*EXERCISE DIRECTIONS:* The reply should give back every entry exactly as written.
+++ DATASET +++
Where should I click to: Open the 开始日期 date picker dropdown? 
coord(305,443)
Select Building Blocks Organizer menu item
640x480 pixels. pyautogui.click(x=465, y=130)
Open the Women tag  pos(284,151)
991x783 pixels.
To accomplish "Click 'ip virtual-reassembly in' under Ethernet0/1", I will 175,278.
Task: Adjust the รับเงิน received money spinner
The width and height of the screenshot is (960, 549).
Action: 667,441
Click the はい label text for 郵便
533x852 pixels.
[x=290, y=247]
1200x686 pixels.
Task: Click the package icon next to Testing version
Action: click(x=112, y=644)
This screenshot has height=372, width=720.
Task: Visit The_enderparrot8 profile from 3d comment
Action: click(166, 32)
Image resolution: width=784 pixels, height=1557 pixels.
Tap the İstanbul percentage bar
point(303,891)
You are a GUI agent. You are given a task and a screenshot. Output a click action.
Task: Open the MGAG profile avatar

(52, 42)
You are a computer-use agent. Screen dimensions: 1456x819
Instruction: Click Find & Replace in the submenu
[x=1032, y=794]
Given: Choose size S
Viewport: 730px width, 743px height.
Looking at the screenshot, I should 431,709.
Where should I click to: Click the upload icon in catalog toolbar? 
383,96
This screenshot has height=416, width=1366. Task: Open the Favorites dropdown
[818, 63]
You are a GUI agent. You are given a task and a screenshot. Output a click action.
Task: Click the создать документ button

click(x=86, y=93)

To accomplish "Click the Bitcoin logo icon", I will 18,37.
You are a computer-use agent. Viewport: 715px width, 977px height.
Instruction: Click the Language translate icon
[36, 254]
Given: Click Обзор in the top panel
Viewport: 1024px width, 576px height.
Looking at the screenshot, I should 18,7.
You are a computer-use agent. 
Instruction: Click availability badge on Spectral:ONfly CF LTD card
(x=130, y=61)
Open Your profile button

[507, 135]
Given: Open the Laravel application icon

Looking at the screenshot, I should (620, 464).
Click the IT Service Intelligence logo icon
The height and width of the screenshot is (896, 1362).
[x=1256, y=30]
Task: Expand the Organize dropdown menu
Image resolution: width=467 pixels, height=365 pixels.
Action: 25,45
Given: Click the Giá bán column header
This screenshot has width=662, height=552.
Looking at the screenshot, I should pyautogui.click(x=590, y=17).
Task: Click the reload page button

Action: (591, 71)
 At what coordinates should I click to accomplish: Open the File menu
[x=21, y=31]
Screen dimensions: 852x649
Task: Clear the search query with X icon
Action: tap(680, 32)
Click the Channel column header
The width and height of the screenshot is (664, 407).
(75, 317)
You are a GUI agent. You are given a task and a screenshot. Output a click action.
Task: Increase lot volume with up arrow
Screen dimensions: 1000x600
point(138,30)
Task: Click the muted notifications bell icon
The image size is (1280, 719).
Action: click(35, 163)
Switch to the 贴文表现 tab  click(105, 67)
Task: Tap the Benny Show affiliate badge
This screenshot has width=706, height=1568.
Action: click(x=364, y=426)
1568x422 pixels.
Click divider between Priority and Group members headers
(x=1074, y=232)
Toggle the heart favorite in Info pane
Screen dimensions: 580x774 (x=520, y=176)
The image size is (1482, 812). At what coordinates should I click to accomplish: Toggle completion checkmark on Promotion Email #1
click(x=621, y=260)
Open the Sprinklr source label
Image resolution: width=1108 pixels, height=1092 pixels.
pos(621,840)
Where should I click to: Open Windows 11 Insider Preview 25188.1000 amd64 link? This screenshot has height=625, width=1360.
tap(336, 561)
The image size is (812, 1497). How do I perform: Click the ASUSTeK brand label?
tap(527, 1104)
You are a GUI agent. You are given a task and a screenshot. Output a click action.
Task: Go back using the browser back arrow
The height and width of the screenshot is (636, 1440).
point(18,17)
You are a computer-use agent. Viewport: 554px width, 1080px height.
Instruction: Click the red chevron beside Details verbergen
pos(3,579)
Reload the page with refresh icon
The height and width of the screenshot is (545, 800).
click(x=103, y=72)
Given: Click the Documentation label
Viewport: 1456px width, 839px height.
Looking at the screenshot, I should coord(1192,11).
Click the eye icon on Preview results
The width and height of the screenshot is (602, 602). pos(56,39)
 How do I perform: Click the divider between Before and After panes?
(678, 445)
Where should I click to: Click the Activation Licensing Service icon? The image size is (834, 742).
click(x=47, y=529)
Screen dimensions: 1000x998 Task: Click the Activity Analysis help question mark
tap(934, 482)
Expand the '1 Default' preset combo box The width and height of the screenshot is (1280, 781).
+++
*WRITTEN SOLUTION:*
Where should I click to: Open the 开始日期 date picker dropdown? 
coord(305,443)
Select Building Blocks Organizer menu item
640x480 pixels. pyautogui.click(x=465, y=130)
Open the Women tag  pos(284,151)
991x783 pixels.
To accomplish "Click 'ip virtual-reassembly in' under Ethernet0/1", I will 175,278.
Task: Adjust the รับเงิน received money spinner
The width and height of the screenshot is (960, 549).
Action: 667,441
Click the はい label text for 郵便
533x852 pixels.
[x=290, y=247]
1200x686 pixels.
Task: Click the package icon next to Testing version
Action: click(x=112, y=644)
This screenshot has height=372, width=720.
Task: Visit The_enderparrot8 profile from 3d comment
Action: click(166, 32)
Image resolution: width=784 pixels, height=1557 pixels.
Tap the İstanbul percentage bar
point(303,891)
You are a GUI agent. You are given a task and a screenshot. Output a click action.
Task: Open the MGAG profile avatar

(52, 42)
You are a computer-use agent. Screen dimensions: 1456x819
Instruction: Click Find & Replace in the submenu
[x=1032, y=794]
Given: Choose size S
Viewport: 730px width, 743px height.
Looking at the screenshot, I should 431,709.
Where should I click to: Click the upload icon in catalog toolbar? 
383,96
This screenshot has height=416, width=1366. Task: Open the Favorites dropdown
[818, 63]
You are a GUI agent. You are given a task and a screenshot. Output a click action.
Task: Click the создать документ button

click(x=86, y=93)

To accomplish "Click the Bitcoin logo icon", I will 18,37.
You are a computer-use agent. Viewport: 715px width, 977px height.
Instruction: Click the Language translate icon
[36, 254]
Given: Click Обзор in the top panel
Viewport: 1024px width, 576px height.
Looking at the screenshot, I should 18,7.
You are a computer-use agent. 
Instruction: Click availability badge on Spectral:ONfly CF LTD card
(x=130, y=61)
Open Your profile button

[507, 135]
Given: Open the Laravel application icon

Looking at the screenshot, I should (620, 464).
Click the IT Service Intelligence logo icon
The height and width of the screenshot is (896, 1362).
[x=1256, y=30]
Task: Expand the Organize dropdown menu
Image resolution: width=467 pixels, height=365 pixels.
Action: 25,45
Given: Click the Giá bán column header
This screenshot has width=662, height=552.
Looking at the screenshot, I should pyautogui.click(x=590, y=17).
Task: Click the reload page button

Action: (591, 71)
 At what coordinates should I click to accomplish: Open the File menu
[x=21, y=31]
Screen dimensions: 852x649
Task: Clear the search query with X icon
Action: tap(680, 32)
Click the Channel column header
The width and height of the screenshot is (664, 407).
(75, 317)
You are a GUI agent. You are given a task and a screenshot. Output a click action.
Task: Increase lot volume with up arrow
Screen dimensions: 1000x600
point(138,30)
Task: Click the muted notifications bell icon
The image size is (1280, 719).
Action: click(35, 163)
Switch to the 贴文表现 tab  click(105, 67)
Task: Tap the Benny Show affiliate badge
This screenshot has width=706, height=1568.
Action: click(x=364, y=426)
1568x422 pixels.
Click divider between Priority and Group members headers
(x=1074, y=232)
Toggle the heart favorite in Info pane
Screen dimensions: 580x774 (x=520, y=176)
The image size is (1482, 812). At what coordinates should I click to accomplish: Toggle completion checkmark on Promotion Email #1
click(x=621, y=260)
Open the Sprinklr source label
Image resolution: width=1108 pixels, height=1092 pixels.
pos(621,840)
Where should I click to: Open Windows 11 Insider Preview 25188.1000 amd64 link? This screenshot has height=625, width=1360.
tap(336, 561)
The image size is (812, 1497). How do I perform: Click the ASUSTeK brand label?
tap(527, 1104)
You are a GUI agent. You are given a task and a screenshot. Output a click action.
Task: Go back using the browser back arrow
The height and width of the screenshot is (636, 1440).
point(18,17)
You are a computer-use agent. Viewport: 554px width, 1080px height.
Instruction: Click the red chevron beside Details verbergen
pos(3,579)
Reload the page with refresh icon
The height and width of the screenshot is (545, 800).
click(x=103, y=72)
Given: Click the Documentation label
Viewport: 1456px width, 839px height.
Looking at the screenshot, I should coord(1192,11).
Click the eye icon on Preview results
The width and height of the screenshot is (602, 602). pos(56,39)
 How do I perform: Click the divider between Before and After panes?
(678, 445)
Where should I click to: Click the Activation Licensing Service icon? The image size is (834, 742).
click(x=47, y=529)
Screen dimensions: 1000x998 Task: Click the Activity Analysis help question mark
tap(934, 482)
Expand the '1 Default' preset combo box The width and height of the screenshot is (1280, 781).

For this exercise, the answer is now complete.